Director of Administration Perry Comeaux said the governor’s recommendation is to pull $3.6 million out of the state’s emergency fund and use $2 million of that to move the Human Resources department to private, leased space. The remaining $1.6 million would pay to demolish the six-story building a block east of the Capitol.
“The plan is move everybody in the Kinkead Building plus the Child and Family Services staff from those pathetic cottages at the old Children’s Home into the two Harley-Davidson buildings,” said Comeaux. Harley-Davidson Financial Services has space available in the industrial park in North Carson City since moving into a new building a year ago.
The 2007 Legislature would be asked to build new offices for Human Resources.
Comeaux said it is essentially the same plan presented to IFC in September.
Those who work there have complained for years about sagging floors – as much as six inches in some places – falling pieces of concrete and other problems.
The fire marshal’s office inspected the building this summer and found more than 400 code violations.
Former buildings and grounds director Mike Meizel said in June the Kinkead Building is “the worst building the state ever built.” He said he tried to get it condemned for years.
Deputy Human Resources Director Mike Torvinen said Wednesday fire marshals just completed a thorough re-inspection of the building and “there are still quite a few issues.” He said they have asked the fire marshal’s office to attend the meeting to answer questions lawmakers may have.

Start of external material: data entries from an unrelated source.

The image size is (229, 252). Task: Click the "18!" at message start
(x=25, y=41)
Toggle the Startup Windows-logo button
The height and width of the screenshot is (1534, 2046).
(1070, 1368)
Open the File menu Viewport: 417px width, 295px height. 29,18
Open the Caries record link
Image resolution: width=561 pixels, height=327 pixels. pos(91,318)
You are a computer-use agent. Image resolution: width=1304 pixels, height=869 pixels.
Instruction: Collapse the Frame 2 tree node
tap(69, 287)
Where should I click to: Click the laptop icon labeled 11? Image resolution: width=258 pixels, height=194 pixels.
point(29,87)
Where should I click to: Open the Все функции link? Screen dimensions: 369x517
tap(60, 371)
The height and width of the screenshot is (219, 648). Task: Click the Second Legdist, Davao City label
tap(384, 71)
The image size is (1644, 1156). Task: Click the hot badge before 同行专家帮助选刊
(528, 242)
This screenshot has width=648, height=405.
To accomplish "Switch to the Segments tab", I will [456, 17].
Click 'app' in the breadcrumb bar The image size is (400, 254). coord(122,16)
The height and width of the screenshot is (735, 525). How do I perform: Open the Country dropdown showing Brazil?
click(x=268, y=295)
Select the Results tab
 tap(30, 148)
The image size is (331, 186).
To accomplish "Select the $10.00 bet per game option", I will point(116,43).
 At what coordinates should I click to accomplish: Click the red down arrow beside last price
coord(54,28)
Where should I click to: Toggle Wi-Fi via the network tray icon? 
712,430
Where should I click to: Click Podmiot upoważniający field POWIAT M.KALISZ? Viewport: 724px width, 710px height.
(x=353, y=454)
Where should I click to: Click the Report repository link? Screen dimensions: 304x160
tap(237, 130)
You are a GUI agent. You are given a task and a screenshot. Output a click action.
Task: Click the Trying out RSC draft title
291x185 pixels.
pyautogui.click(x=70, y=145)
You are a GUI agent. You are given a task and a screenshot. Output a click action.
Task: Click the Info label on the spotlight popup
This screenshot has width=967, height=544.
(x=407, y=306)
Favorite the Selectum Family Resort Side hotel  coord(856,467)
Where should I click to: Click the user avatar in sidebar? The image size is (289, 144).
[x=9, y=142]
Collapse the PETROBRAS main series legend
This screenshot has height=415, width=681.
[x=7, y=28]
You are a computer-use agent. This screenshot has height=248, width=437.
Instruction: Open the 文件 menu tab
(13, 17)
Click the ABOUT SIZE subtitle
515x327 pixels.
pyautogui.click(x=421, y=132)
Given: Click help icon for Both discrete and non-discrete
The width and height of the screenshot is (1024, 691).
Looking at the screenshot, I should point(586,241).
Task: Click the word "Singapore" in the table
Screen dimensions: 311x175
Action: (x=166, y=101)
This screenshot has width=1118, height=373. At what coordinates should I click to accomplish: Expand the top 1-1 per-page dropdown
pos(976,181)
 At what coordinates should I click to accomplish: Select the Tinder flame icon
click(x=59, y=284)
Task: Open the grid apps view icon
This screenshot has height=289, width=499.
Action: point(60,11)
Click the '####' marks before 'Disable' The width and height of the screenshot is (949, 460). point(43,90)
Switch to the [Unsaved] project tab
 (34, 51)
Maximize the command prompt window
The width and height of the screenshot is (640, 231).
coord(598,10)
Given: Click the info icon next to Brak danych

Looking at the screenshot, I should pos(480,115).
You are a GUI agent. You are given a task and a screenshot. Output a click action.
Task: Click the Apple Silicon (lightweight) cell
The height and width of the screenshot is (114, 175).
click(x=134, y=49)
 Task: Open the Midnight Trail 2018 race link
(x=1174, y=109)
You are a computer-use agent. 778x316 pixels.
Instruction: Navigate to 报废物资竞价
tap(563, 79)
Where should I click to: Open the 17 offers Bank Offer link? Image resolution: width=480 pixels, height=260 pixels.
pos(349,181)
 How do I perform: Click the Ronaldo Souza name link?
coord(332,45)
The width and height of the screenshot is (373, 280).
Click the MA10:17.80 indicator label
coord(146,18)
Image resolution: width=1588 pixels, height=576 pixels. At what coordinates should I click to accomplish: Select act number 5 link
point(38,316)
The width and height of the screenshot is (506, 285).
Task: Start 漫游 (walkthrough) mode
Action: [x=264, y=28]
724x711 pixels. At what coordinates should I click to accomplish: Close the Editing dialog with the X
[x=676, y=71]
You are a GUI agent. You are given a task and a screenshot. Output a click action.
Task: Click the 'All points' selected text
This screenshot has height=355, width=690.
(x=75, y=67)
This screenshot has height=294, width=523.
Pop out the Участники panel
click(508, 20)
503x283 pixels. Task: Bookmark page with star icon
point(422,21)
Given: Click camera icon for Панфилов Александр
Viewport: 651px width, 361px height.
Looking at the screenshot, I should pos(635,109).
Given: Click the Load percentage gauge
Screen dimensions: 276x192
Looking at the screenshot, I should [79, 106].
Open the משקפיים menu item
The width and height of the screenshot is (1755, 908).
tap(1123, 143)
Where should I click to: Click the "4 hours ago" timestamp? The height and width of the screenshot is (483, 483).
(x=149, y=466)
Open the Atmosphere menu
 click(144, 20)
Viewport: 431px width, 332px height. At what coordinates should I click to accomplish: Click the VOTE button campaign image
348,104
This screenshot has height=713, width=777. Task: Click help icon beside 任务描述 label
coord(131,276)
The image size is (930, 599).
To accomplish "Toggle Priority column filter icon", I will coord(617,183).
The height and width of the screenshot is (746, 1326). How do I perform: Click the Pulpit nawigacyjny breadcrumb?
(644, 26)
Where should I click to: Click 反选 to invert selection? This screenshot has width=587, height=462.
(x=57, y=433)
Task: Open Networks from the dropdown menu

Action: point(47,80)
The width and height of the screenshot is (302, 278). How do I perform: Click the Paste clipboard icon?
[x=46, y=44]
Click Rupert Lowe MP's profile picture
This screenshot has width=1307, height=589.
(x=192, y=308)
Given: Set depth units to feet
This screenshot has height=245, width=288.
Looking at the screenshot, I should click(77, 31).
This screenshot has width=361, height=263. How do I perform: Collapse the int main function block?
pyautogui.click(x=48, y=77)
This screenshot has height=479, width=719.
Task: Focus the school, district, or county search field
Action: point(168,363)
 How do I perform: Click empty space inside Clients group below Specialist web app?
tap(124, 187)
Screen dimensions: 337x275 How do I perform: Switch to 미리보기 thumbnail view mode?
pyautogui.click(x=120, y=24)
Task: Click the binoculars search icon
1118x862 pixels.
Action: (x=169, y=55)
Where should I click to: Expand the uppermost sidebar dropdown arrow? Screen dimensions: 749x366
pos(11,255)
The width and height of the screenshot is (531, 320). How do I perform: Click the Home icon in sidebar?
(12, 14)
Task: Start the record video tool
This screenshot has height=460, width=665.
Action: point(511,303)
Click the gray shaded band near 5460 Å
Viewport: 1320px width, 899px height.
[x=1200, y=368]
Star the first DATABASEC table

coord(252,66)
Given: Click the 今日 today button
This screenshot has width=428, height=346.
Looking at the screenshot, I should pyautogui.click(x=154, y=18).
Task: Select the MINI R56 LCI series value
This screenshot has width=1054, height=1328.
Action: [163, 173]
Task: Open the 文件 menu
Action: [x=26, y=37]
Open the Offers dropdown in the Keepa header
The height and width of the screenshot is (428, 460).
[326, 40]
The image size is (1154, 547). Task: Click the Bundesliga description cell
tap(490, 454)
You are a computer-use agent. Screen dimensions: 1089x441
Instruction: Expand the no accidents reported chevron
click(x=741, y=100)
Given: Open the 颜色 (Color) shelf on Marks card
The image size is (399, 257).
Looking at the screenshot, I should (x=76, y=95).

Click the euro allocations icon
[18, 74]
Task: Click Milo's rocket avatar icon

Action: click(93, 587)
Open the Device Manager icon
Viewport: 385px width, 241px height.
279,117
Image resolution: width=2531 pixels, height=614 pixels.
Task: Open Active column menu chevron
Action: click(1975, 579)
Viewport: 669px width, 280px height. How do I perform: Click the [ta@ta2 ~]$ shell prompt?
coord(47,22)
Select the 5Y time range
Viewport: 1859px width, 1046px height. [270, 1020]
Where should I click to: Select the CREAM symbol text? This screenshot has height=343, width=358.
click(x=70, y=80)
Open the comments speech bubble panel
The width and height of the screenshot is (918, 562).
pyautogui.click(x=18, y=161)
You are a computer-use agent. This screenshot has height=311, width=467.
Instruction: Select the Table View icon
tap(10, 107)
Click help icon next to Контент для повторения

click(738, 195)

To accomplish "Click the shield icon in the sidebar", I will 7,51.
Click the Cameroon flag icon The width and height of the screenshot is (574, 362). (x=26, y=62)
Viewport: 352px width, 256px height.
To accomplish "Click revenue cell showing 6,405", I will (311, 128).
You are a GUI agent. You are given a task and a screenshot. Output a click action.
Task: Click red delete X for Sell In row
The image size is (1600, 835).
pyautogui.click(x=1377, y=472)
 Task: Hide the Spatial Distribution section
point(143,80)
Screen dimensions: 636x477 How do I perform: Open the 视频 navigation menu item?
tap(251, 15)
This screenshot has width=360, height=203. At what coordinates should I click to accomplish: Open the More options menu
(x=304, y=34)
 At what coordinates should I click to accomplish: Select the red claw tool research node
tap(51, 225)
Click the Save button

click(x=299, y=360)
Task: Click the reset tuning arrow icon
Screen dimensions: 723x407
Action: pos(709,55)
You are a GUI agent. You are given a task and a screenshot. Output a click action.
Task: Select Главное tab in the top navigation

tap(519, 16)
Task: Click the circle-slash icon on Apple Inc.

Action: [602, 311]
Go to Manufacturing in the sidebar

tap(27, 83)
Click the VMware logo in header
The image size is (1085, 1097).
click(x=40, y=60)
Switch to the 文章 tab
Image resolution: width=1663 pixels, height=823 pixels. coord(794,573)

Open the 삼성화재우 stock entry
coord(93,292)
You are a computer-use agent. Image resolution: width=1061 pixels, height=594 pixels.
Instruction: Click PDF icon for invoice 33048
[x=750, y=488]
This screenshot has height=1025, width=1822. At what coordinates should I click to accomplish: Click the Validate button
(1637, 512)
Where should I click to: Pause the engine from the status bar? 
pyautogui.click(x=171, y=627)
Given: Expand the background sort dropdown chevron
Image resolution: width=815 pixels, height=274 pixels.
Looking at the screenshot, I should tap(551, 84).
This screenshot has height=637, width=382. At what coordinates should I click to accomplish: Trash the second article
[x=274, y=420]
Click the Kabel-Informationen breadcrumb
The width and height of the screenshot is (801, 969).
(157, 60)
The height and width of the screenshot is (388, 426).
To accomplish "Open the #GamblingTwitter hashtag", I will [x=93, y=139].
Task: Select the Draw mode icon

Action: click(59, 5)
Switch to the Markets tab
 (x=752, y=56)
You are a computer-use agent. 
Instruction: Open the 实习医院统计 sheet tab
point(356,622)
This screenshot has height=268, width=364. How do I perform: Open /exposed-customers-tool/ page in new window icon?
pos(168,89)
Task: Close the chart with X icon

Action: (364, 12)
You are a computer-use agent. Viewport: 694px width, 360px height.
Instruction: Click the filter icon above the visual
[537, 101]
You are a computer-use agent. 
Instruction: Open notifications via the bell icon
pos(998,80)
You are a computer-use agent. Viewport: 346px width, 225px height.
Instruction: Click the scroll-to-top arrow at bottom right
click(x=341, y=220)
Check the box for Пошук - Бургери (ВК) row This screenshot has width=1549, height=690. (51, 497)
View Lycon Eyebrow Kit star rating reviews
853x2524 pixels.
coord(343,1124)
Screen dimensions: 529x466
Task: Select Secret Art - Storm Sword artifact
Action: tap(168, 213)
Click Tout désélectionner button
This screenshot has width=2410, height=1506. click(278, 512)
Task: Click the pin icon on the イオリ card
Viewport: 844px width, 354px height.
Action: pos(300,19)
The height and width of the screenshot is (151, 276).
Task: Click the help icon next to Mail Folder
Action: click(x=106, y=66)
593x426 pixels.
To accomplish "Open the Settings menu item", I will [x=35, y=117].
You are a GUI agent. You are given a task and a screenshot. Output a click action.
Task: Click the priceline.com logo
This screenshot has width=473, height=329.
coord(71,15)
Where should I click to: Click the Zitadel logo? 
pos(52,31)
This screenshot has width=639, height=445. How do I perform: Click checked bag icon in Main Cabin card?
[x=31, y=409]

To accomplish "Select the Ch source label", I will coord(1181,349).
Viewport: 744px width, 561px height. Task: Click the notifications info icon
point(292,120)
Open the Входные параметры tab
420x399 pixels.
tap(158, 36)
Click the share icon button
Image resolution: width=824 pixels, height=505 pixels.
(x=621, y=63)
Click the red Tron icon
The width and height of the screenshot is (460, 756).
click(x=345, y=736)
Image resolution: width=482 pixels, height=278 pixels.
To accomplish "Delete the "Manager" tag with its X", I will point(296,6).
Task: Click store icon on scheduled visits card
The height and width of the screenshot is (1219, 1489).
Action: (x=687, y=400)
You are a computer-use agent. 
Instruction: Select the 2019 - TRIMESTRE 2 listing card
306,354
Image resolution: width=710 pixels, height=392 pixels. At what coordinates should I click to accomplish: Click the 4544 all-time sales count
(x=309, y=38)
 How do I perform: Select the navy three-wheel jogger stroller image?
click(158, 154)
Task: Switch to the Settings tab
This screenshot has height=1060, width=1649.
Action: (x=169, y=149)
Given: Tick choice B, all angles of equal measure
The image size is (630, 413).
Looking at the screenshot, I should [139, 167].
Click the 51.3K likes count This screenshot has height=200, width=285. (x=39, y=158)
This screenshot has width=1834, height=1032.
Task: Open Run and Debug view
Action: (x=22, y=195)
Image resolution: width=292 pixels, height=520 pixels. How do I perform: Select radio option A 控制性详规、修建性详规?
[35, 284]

Guinn’s 2005-06 budget included $22 million to build Human Resources a new office complex next door to the Conservation and Natural Resources building on South Stewart Street. But lawmakers siphoned that money off in the final days of the 2005 session to pay for a math and science building at the University of Nevada, Reno. That was the second legislative session in a row the Kinkead Building’s replacement was killed in favor of other projects.
Lawmakers agreed in September that the building is unsafe and unacceptable for state office space. Assemblywoman Bonnie Parnell, D-Carson City, who represents state workers who live in the capital city, urged the finance committee and the administration to shut the building down as soon as possible. The State of Nevada Employees Association made the same request.
Legislative leadership asked Comeaux to bring them recommendations at the November Interim Finance Committee meeting.